This research was designed to be a brief survey of quality indicators in three clinical areas, with perspectives from a small number of clinical teams, probing their awareness and attitudes towards the indicators. We found a high volume of quality indicators for each clinical area, with multiple sources and numerous national bodies presiding over data collection. There appeared to be an absence of one organisation or mechanism to maintain an overview of all the indicators in use across the system, or within any one clinical area or across a patient pathway.

The proliferation of quality indicators is not unique to the NHS. In the United States, commentators have drawn attention to the complexity of care quality data collection (and its cost). Others have questioned whether what is measured also reflects what is important to patients and those paying for services.

The complexity of measurement in the NHS is partly a function of its longevity: formal collections of hospital activity data to help manage the service date back to 1982. In its 2016 review of quality in the NHS in England, the Organisation for Economic Co-operation and Development (OECD) noted that despite the pioneering role the UK has played in quality measurement, the range, format and reporting level of quality indicators was now ‘extremely complex’. The OECD also noted that in England the governance and approach to improving quality has become increasingly top-down in recent years, as the system has moved away from a more bottom-up way of doing things that relied on professional motivation to improve.

In England, this complexity is also a result of differing policies towards managing and regulating the NHS as governments have changed over time. This process has been further complicated by successive administrative reforms to the national, regional and local bodies that oversee and manage health care providers. The most recent of these (the 2012 Health and Social Care Act) created a new arm’s length body to manage the NHS (NHS England) and a separate organisation for public health (Public Health England).

In 2016 the Health Foundation reviewed the national strategy for improving care quality in A clear road ahead: Creating a coherent quality strategy for the English NHS. The report argued that, as a result of the national leadership of the NHS having become more fragmented, there was no coherent overall approach to quality within the system, and so a shared approach to quality – underpinned by a core set of metrics – was needed.

The NHS has had a National Quality Board (NQB) since 2009. It brings together regulators and senior leaders responsible for quality and safety to improve oversight of quality and the coherence of quality-related policies. In 2016, the NQB identified the need to simplify the approach to measuring quality, and to ‘align our measurement and monitoring activities’ to reduce duplication and ‘measure what matters’. This included a programme of work to promote measurement for improvement at every level within the NHS, and an upgrade of the CancerStats website by Public Health England to make data more accessible to clinicians, managers and providers more widely.

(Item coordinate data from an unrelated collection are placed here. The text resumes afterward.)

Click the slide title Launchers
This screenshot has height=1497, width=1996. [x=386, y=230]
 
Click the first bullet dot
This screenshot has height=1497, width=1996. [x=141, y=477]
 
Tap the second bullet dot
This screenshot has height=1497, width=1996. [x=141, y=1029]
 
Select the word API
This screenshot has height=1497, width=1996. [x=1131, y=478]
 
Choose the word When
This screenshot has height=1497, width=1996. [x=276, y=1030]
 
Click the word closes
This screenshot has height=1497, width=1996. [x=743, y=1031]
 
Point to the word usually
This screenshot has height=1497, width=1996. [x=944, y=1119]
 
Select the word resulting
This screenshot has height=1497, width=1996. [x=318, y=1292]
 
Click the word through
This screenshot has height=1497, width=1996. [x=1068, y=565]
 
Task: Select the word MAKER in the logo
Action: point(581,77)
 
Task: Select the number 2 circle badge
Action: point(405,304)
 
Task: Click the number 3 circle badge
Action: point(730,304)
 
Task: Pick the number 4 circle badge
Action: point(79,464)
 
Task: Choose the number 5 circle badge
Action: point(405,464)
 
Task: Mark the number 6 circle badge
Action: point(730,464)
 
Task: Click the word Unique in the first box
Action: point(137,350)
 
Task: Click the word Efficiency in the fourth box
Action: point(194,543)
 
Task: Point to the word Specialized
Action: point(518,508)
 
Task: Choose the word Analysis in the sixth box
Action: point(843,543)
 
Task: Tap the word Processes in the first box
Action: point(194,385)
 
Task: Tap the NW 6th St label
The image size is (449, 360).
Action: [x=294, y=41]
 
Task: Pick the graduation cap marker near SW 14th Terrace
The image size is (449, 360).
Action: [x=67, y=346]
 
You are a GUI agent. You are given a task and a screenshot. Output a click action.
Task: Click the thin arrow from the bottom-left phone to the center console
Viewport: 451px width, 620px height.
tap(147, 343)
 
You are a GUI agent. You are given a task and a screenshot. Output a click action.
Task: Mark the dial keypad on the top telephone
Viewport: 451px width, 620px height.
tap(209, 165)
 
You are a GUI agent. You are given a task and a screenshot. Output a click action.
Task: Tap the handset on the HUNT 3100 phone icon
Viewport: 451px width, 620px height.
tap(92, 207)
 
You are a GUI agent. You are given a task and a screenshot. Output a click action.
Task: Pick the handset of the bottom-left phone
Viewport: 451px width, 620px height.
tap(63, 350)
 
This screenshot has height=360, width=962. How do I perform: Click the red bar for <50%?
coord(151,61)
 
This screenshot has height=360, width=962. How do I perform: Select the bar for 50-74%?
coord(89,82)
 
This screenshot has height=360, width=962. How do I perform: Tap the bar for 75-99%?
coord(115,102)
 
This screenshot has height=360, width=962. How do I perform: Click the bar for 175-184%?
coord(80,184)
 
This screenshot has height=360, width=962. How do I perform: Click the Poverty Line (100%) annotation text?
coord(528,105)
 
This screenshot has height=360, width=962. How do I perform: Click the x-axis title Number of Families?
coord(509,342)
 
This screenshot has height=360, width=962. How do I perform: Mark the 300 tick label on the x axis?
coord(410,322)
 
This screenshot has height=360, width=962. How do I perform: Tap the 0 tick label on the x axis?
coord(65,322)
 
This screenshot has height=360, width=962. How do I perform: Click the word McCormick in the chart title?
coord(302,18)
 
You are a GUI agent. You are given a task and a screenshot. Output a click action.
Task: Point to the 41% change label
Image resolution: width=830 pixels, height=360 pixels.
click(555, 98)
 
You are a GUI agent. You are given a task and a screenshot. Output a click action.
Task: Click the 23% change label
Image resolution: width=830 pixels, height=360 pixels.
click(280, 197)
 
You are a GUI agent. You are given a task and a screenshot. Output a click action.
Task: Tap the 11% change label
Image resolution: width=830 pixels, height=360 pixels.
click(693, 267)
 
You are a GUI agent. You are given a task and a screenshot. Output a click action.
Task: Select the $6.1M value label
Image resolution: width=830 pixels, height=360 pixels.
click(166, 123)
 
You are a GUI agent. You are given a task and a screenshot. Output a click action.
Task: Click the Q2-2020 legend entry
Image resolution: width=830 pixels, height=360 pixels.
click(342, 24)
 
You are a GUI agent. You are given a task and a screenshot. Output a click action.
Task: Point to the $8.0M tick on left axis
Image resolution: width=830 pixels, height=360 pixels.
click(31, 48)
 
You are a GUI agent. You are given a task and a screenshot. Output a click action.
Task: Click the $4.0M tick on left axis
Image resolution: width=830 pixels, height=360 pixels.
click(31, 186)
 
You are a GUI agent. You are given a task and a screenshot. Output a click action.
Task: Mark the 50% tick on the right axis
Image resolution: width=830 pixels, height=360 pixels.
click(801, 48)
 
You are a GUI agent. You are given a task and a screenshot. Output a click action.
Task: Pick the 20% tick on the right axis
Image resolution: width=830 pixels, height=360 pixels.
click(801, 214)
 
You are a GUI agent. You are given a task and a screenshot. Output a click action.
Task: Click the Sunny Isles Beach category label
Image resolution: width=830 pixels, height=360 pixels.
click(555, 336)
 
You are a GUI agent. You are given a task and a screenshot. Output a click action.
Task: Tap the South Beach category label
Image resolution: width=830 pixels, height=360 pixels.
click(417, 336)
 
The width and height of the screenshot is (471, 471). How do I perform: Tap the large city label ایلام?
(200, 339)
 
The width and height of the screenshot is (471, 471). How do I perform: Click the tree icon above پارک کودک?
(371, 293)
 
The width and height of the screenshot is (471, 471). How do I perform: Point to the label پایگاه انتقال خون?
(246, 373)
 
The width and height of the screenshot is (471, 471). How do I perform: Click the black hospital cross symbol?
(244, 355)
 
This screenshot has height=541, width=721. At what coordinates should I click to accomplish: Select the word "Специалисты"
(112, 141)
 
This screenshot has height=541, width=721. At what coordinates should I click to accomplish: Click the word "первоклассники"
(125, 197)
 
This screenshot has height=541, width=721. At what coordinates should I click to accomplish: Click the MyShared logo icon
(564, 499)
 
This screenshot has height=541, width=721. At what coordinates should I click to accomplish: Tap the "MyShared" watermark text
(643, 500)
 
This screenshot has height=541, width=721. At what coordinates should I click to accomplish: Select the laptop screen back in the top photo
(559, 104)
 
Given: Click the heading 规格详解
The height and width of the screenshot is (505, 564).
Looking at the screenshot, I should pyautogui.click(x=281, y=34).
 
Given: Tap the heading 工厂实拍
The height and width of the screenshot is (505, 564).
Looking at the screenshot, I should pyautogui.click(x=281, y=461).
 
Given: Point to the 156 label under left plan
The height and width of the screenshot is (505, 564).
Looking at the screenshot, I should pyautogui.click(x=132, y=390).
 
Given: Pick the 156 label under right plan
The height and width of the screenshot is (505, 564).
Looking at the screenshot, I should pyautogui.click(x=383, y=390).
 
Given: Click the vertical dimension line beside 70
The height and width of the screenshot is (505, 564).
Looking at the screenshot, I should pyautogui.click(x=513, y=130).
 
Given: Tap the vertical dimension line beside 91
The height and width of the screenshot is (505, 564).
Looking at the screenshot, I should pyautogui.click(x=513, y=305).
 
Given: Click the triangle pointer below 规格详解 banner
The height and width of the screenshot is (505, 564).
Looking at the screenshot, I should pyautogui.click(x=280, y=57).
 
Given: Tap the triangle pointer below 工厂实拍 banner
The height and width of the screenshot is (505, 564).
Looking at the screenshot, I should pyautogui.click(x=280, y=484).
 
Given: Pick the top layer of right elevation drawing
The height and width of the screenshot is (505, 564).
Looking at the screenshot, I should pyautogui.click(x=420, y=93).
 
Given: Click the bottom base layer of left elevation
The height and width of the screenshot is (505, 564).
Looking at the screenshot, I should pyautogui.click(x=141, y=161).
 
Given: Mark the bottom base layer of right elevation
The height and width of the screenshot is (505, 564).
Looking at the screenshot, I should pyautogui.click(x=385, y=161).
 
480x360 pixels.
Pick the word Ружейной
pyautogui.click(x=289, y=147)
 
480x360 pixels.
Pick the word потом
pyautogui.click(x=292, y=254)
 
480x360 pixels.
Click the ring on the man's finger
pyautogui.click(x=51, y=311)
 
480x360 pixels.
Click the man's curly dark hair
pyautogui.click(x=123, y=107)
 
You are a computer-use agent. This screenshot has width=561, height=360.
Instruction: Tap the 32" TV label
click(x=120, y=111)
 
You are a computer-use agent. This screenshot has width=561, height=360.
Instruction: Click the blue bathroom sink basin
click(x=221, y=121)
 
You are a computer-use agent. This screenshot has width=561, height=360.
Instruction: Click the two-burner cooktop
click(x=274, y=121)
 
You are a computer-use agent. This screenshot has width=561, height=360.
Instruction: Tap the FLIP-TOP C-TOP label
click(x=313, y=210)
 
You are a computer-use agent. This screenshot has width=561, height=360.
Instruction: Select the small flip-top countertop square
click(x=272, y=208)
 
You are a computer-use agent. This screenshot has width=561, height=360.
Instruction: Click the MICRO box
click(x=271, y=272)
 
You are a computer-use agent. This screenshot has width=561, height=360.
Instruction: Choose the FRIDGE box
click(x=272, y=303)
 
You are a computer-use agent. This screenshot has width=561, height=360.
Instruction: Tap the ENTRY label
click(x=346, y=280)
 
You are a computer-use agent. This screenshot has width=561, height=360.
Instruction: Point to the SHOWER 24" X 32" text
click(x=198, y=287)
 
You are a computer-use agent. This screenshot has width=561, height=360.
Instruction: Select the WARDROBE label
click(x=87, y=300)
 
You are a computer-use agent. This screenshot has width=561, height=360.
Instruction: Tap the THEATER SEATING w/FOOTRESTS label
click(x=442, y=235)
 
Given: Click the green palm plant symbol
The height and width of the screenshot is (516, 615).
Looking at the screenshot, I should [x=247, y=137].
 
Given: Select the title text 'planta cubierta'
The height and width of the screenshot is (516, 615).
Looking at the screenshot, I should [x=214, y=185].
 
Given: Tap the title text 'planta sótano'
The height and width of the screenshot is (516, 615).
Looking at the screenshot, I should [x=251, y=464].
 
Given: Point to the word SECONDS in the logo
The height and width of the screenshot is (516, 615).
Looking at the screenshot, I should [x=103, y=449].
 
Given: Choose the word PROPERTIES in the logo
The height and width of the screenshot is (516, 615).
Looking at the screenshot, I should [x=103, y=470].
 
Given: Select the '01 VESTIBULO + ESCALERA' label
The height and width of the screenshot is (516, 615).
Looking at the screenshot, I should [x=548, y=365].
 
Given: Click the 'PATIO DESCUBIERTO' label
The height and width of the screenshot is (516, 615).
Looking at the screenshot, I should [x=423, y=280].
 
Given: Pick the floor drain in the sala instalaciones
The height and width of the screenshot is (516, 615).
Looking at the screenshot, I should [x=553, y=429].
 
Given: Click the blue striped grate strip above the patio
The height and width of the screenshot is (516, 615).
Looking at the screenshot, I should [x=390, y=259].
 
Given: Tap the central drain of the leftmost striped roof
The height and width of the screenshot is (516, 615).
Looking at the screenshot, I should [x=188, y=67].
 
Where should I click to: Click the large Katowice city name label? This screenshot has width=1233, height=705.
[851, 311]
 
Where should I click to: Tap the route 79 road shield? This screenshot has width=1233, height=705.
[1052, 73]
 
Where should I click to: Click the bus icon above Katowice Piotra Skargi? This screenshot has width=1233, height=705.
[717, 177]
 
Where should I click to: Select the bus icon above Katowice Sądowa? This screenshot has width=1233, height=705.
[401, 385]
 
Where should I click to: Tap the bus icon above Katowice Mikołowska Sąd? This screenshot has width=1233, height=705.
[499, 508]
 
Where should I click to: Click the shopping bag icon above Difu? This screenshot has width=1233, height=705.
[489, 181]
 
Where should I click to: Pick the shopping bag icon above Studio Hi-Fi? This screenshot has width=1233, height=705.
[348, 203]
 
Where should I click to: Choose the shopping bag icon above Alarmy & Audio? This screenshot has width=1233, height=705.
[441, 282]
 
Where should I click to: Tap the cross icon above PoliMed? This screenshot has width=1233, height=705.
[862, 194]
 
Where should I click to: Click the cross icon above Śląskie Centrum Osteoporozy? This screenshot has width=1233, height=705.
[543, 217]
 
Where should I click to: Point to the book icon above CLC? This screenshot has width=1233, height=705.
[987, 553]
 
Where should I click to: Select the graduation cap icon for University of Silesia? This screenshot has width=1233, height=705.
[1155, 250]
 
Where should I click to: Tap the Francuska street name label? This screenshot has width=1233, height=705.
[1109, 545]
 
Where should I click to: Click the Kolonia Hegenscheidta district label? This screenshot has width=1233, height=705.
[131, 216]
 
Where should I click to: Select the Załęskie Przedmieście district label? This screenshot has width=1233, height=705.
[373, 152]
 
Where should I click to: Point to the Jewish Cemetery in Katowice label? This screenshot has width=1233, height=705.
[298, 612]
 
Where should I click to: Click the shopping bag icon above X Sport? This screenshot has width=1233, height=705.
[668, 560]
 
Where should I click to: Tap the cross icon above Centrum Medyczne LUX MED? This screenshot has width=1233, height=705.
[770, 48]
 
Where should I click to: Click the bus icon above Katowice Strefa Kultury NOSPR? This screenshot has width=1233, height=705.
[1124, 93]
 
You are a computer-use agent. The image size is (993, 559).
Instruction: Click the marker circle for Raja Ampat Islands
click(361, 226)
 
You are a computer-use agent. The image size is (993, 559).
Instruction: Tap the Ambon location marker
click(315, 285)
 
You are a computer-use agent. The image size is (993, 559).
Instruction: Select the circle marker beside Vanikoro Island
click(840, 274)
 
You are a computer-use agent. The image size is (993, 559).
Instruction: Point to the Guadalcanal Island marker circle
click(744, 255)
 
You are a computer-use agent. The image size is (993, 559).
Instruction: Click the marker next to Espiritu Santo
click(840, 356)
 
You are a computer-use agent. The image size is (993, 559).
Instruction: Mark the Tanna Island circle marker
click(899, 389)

Since then, NHS England has published the NHS Long Term Plan. This has added a new set of objectives for improving the quality of care, including for major diseases such as cancer, and cardiovascular and respiratory illnesses, and for population groups such as children and young people. The existing national framework for measuring quality may need to be simplified to avoid confusion and overload for clinical teams, regulators, commissioners, patients and the public alike. This is consistent with the findings of previous reviews, such as the report Measuring the performance of local health systems, where there were calls for radical simplification.

If the perceptions of the clinical teams we spoke to for this report are in any way indicative of those of other teams and clinical areas, it would suggest there is untapped potential for using national quality measurement for local quality improvement. Ten years ago, the Department of Health said the NHS needed to find ways of ‘harnessing the creativity, energy and appetite for improvement of our staff from the bottom up’, and set out a vision for enabling quality improvement at all levels of the NHS.

While quality improvement at a team or organisational level depends on a range of data, some of these data can be locally generated, with less rigorous requirements around consistency than might be the case for national datasets. Both types of dataset have potential advantages over each other: locally generated data can be pulled together and shared back at greater speed, whereas national datasets bring greater validity and opportunities for comparison.

Our findings suggest that the appetite for improvement is there, but that policymakers’ aspiration for local clinical teams to use national indicators to their full effect has not come to fruition. However, the case studies offer evidence of some provider organisations using national datasets to benchmark themselves against their peers, and investing time and energy in extracting as much insight as they can, providing high-quality data for front-line teams and services to support their improvement work.

Any approach to enabling greater use of data for local improvement will need to consider the lack of analytical capacity within NHS organisations. The Health Foundation has identified gaps in training and development within analytical teams and in the infrastructure (both human and technical) to use and disseminate the results of analysis to clinicians and managers.

A more coherent national framework might need to articulate and differentiate more clearly between the different audiences for, and purposes of, quality measurement,1 with a greater focus on clinical teams. Measurement activities primarily designed for judgement or accountability will not automatically lead to improvements at a local level, and our interviewees reflected a sensitivity about what data was used for, and by whom. If clinical teams see data being collected purely for accountability or judgement purposes, they may not see the potential value in using the data for other purposes, such as improvement.